**PROBLEM DESCRIPTION**
Please copy word for word the part of the review excerpt starting at "I have no doubt" and ending at "ashamed of yourself.".

+++ EXTRACT PROVIDED +++

I have no doubt it has. And I am thankful for that. I am thankful that people who otherwise attempted or were flirting with self-harm have somewhere to belong. I am delighted people are learning to dance and sign. I have nothing against long-distance relationships. The problem Is not this attempt at empathy; it is the rank manipulation and total lack of anything resembling a critical eye. If you told me Mark Zuckerberg had paid for the entire thing, I would not only believe you, I would tell you that that’s so patently obvious you should be ashamed of yourself.

We can see this at the micro- and macro-levels. In the former cases, it almost seems like Hunting knows what’s up and can’t help himself. At a VR wedding ceremony, the bride comes out as a new avatar with expanded assets in every sense of the term. She and her husband float down the aisle somehow both jerkily and far too smoothly like drunk witches on untrustworthy brooms. During moonlit trysts, avatars’ hands pass through each other, as do their lips, eyes, and noses. Many, many stilted male voices come out of buxom demon hotties in underwear. At one point, we hear a voice ask how to sign “similar,” only for the camera to pan and find Kermit the Frog. The world is filled with these little imperfections, oddities, and humorous blips but Hunting never seems to emphasize or even regard them. Instead, we get totally serious portrayals of VR strip clubs and are expected to tear up as pixels flicker and make 90s CGI look like God himself did the designing. But addressing the limitations of the tech (or, God forbid, who made it and keeps it going) might detract from the story as intended.

+++ RAW DATA +++

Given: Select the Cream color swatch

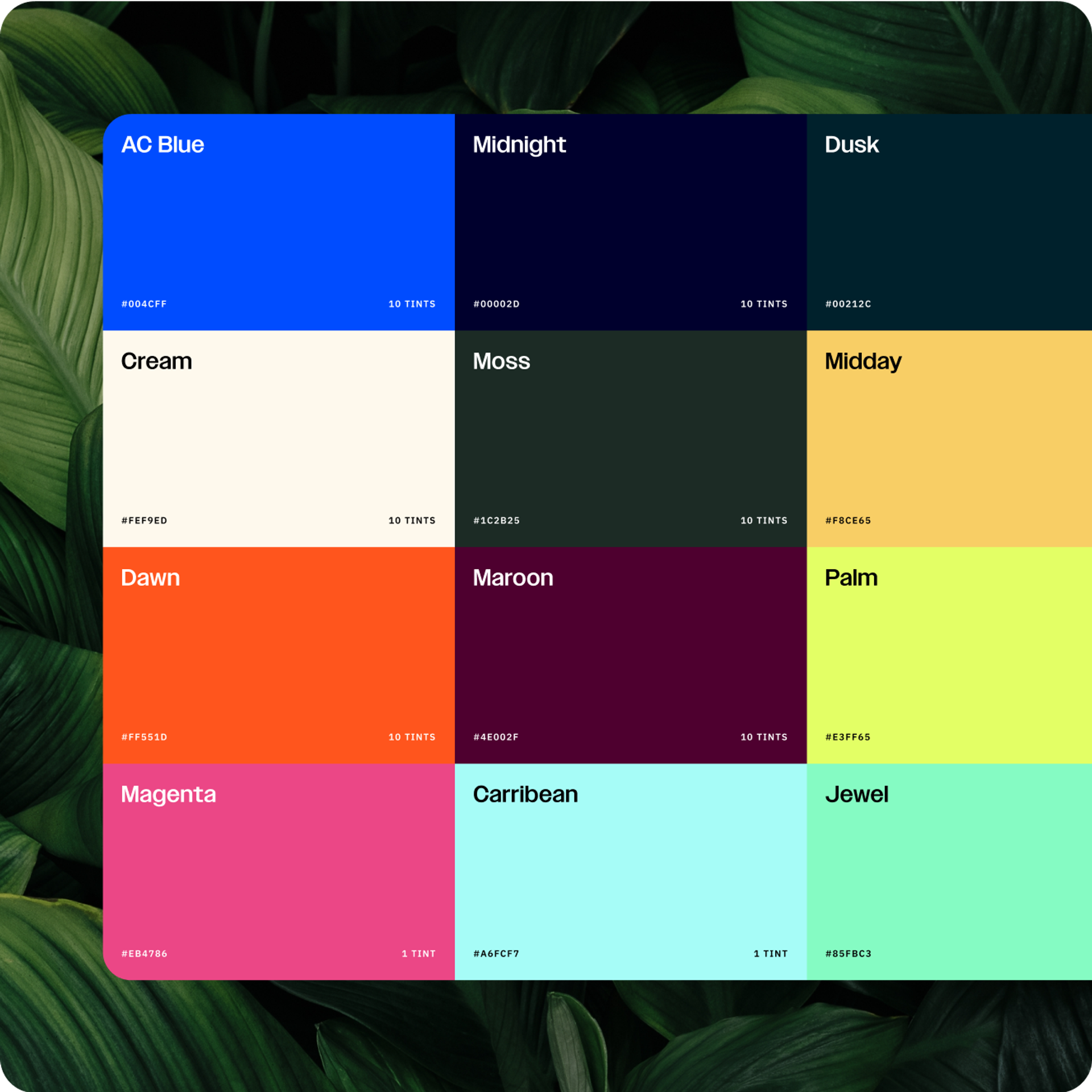Looking at the screenshot, I should (279, 438).
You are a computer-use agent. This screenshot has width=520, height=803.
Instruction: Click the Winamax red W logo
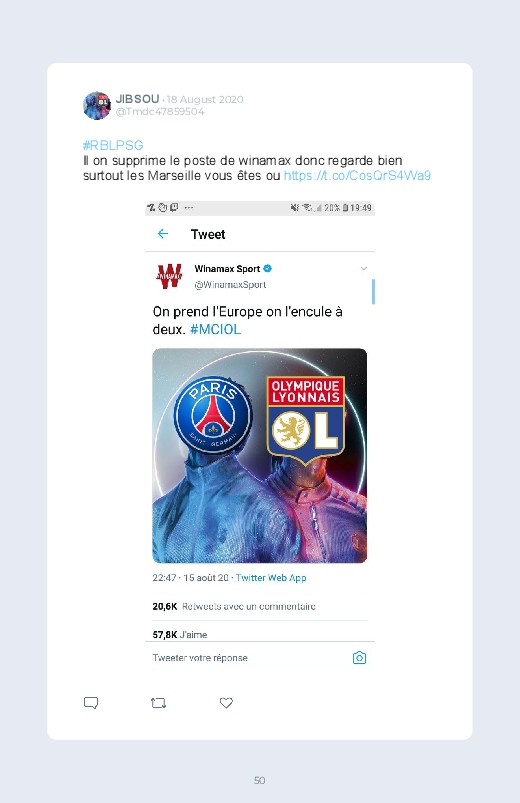pos(169,276)
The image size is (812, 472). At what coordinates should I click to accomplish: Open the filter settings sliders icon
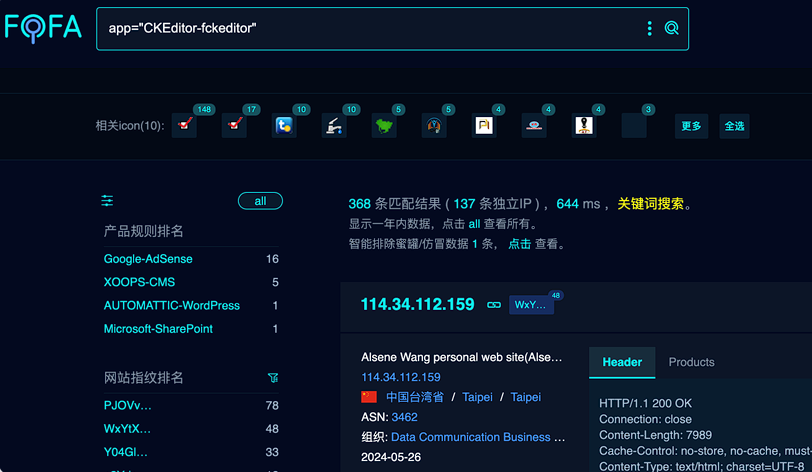(x=107, y=201)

+++

**REPLY TO THE TASK**
I have no doubt it has. And I am thankful for that. I am thankful that people who otherwise attempted or were flirting with self-harm have somewhere to belong. I am delighted people are learning to dance and sign. I have nothing against long-distance relationships. The problem Is not this attempt at empathy; it is the rank manipulation and total lack of anything resembling a critical eye. If you told me Mark Zuckerberg had paid for the entire thing, I would not only believe you, I would tell you that that’s so patently obvious you should be ashamed of yourself.